The pyruvate dehydrogenase complex occupies a central and strategic position in muscle intermediary metabolism and is primarily regulated by phosphorylation/dephosphorylation. The identification of multiple isoforms of pyruvate dehydrogenase kinase (PDK1–4) and pyruvate dehydrogenase phosphatase (PDP1–2) has raised intriguing new possibilities for chronic pyruvate dehydrogenase complex control. Experiments to date suggest that PDK4 is the major isoenzyme responsible for changes in pyruvate dehydrogenase complex activity in response to various different metabolic conditions.
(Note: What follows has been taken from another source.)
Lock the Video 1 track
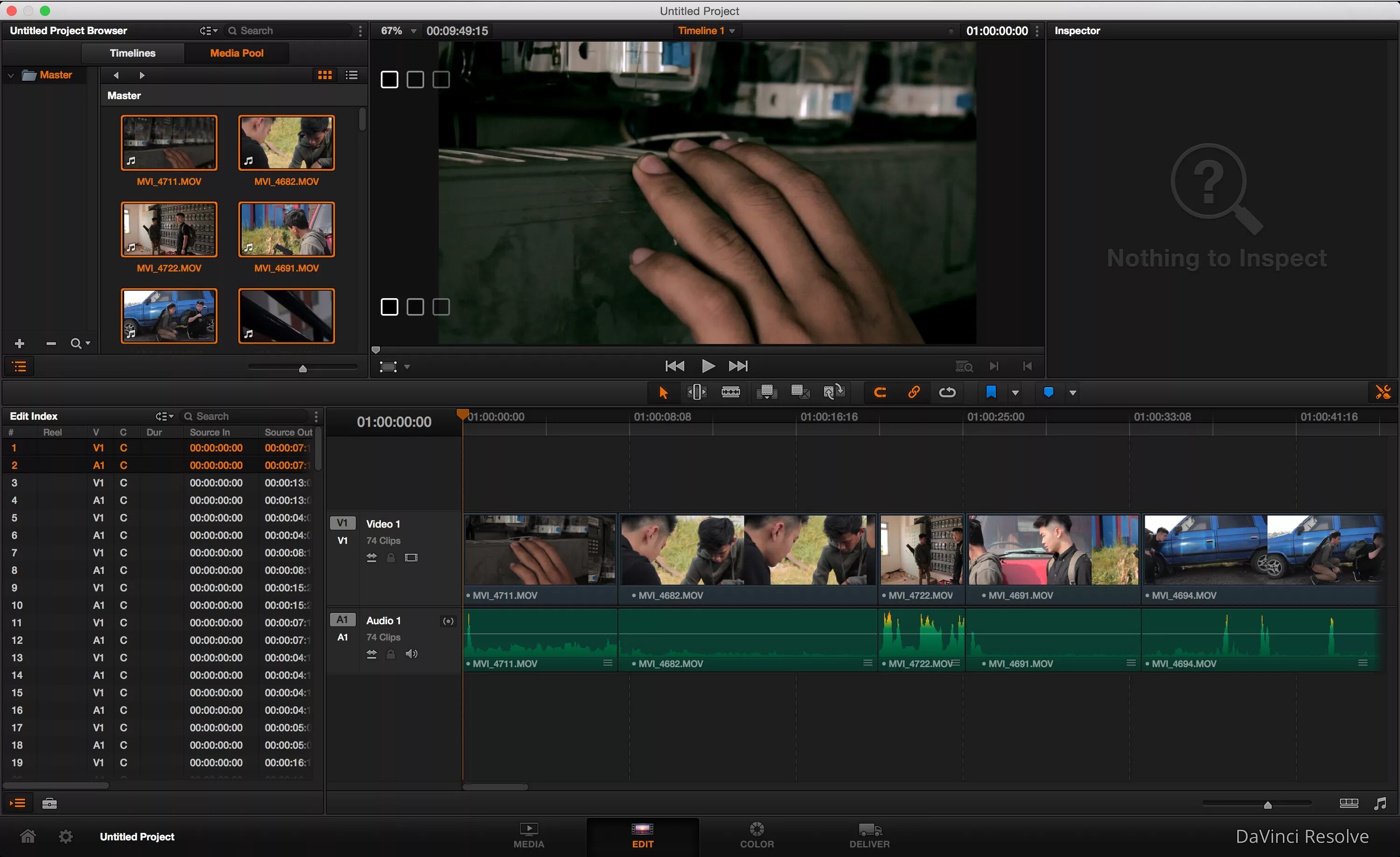391,557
Using a cultured human skeletal muscle cell model system, we found that expression of both PDK2 and PDK4 mRNA is upregulated in response to glucose deprivation and fatty acid supplementation, the effects of which are reversed by insulin treatment. In addition, insulin directly downregulates PDK2 and PDK4 mRNA transcript abundance via a phosphatidylinositol 3‐kinase‐dependent pathway, which may involve glycogen synthase kinase‐3 but does not utilize the mammalian target of rapamycin or mitogen‐activated protein kinase signalling pathways. In order to further elucidate the regulation of PDK, the role of the peroxisome proliferators‐activated receptors (PPAR) was investigated using highly potent subtype selective agonists. PPARα and PPARδ agonists were found to specifically upregulate PDK4 mRNA expression, whereas PPARγ activation selectively decreased PDK2 mRNA transcript abundance. PDP1 mRNA expression was unaffected by all conditions analysed. These results suggest that in human muscle, hormonal and nutritional conditions may control PDK2 and PDK4 mRNA expression via a common signalling mechanism. In addition, PPARs appear to independently regulate specific PDK isoform transcipt levels, which are likely to impart important metabolic mediation of fuel utilization by the muscle.